Rewrite everything from the line containing "You are a GUI" down to the end of the items, putting "assistant" wherever "agent" appears and changing nothing else. Leave the pictures out of your version.

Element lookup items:
╔══
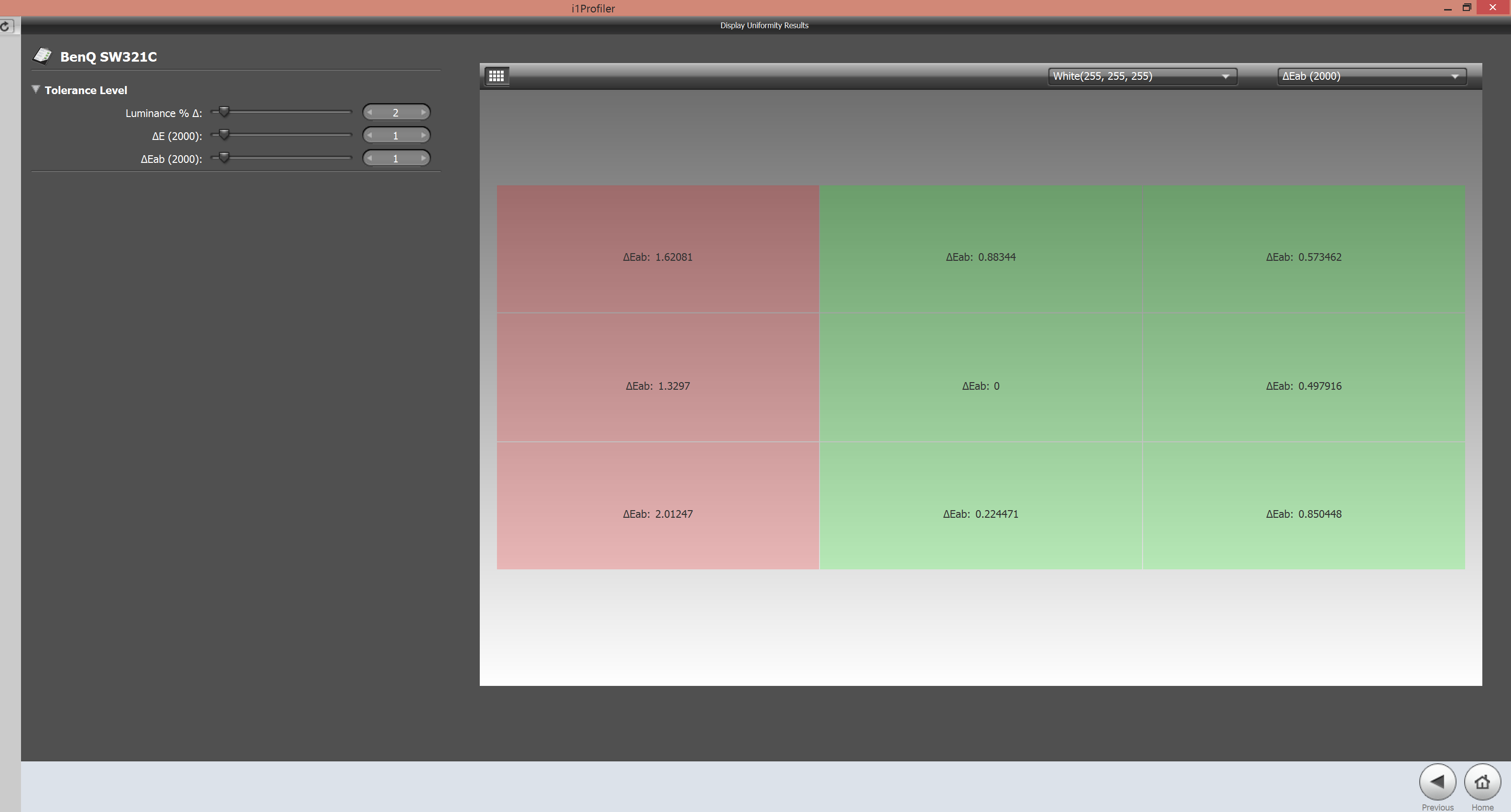This screenshot has width=1511, height=812.
Task: Click the Home button
Action: [1482, 782]
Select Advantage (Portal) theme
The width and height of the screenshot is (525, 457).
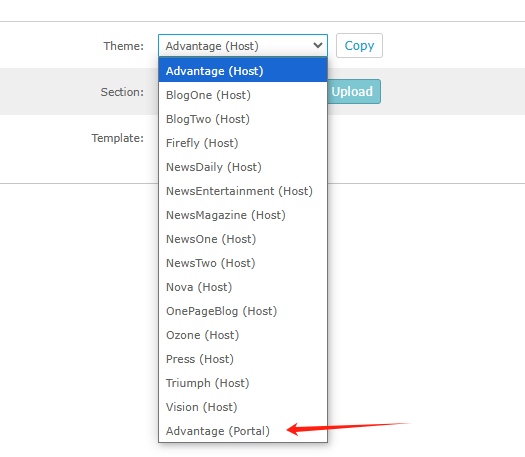(x=243, y=431)
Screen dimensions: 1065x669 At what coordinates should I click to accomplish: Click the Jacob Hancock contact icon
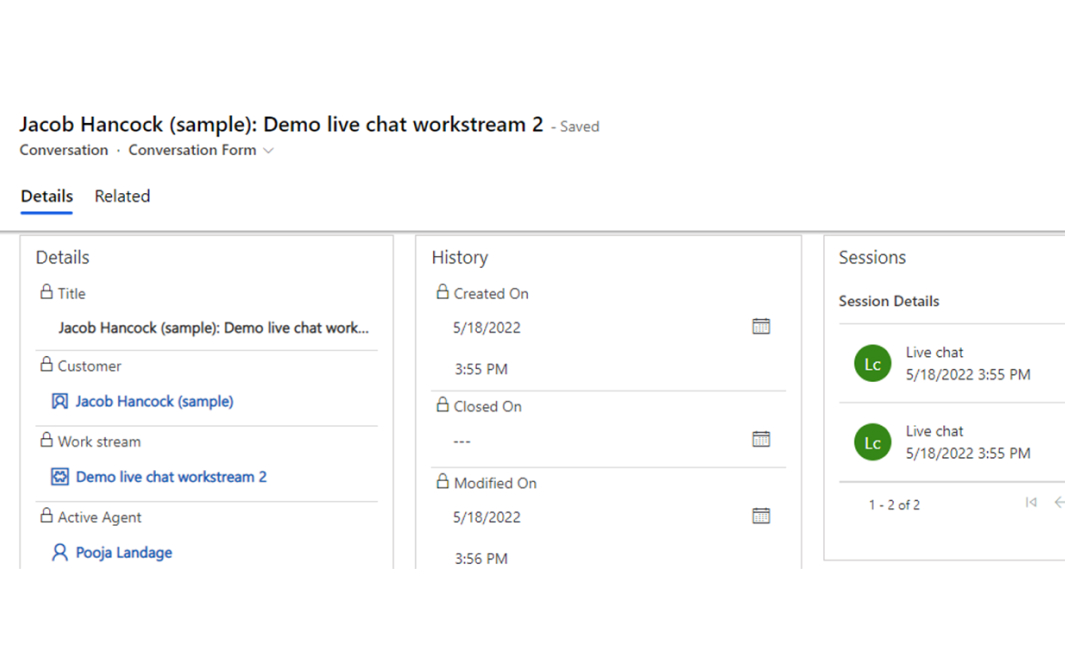click(60, 402)
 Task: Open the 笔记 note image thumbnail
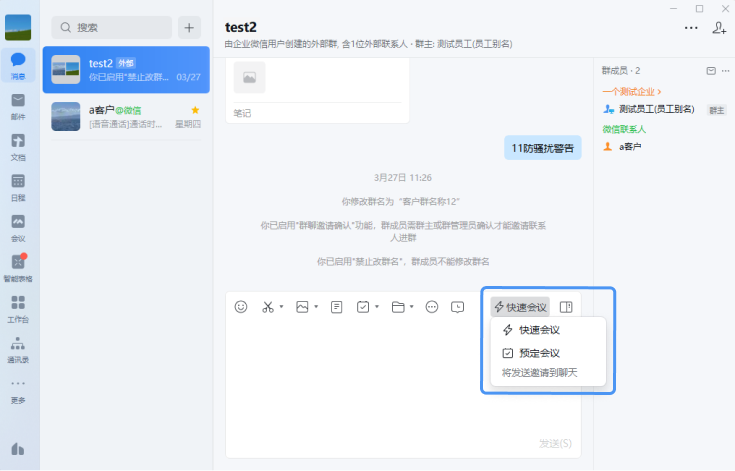(249, 76)
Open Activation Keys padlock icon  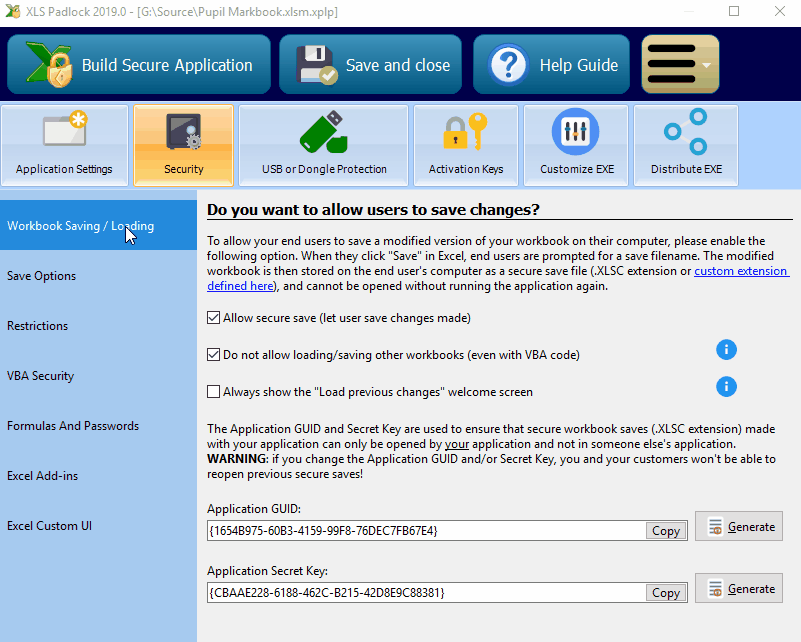point(466,133)
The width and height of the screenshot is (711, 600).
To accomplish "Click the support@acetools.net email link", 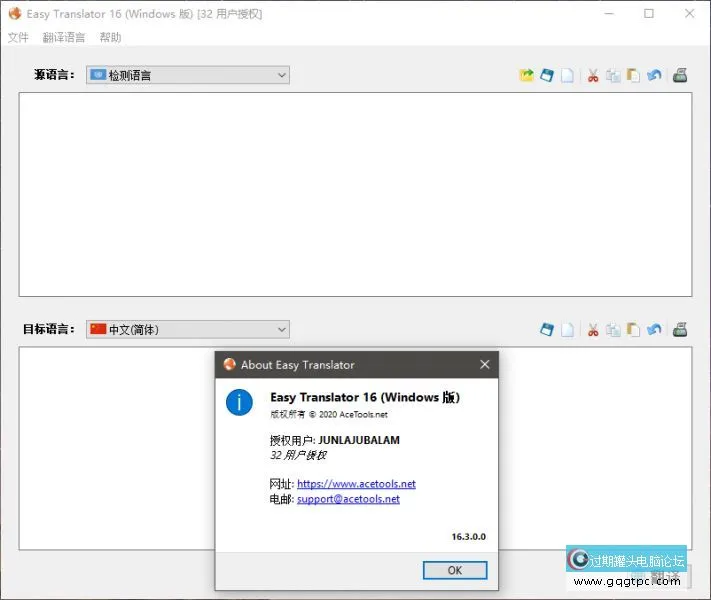I will pos(348,499).
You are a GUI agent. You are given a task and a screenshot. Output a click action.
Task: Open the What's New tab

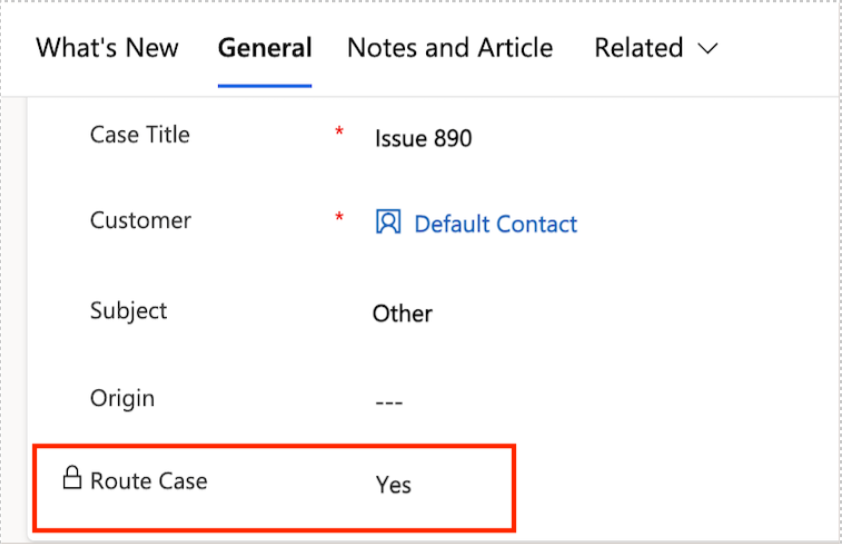(107, 48)
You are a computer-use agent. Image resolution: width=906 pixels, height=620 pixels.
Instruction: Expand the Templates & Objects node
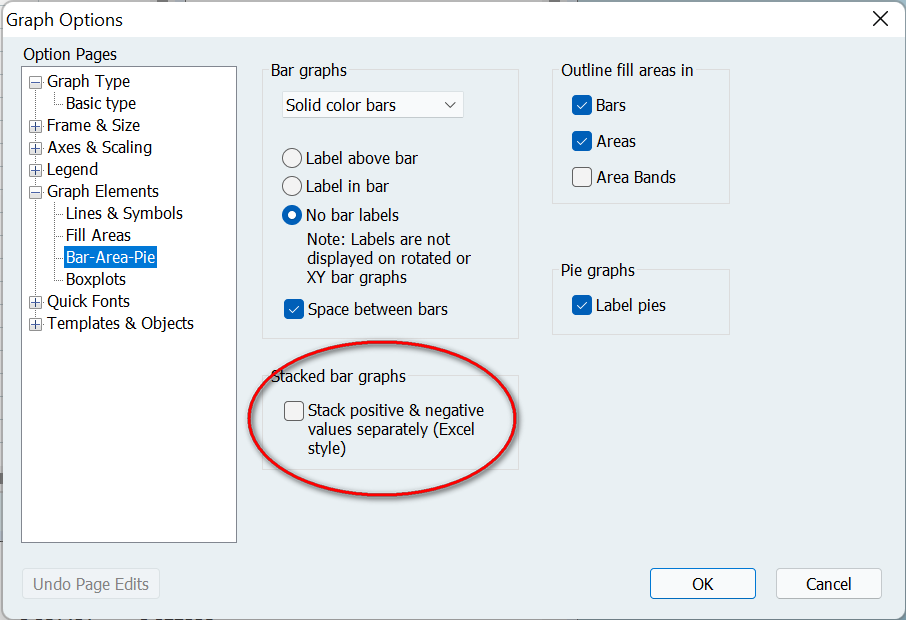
╚══
- THE SOLUTION -
You are a GUI assistant. You are given a task and a screenshot. Output a click action.
Task: Open the What's New tab

(107, 48)
You are a computer-use assistant. Image resolution: width=906 pixels, height=620 pixels.
Instruction: Expand the Templates & Objects node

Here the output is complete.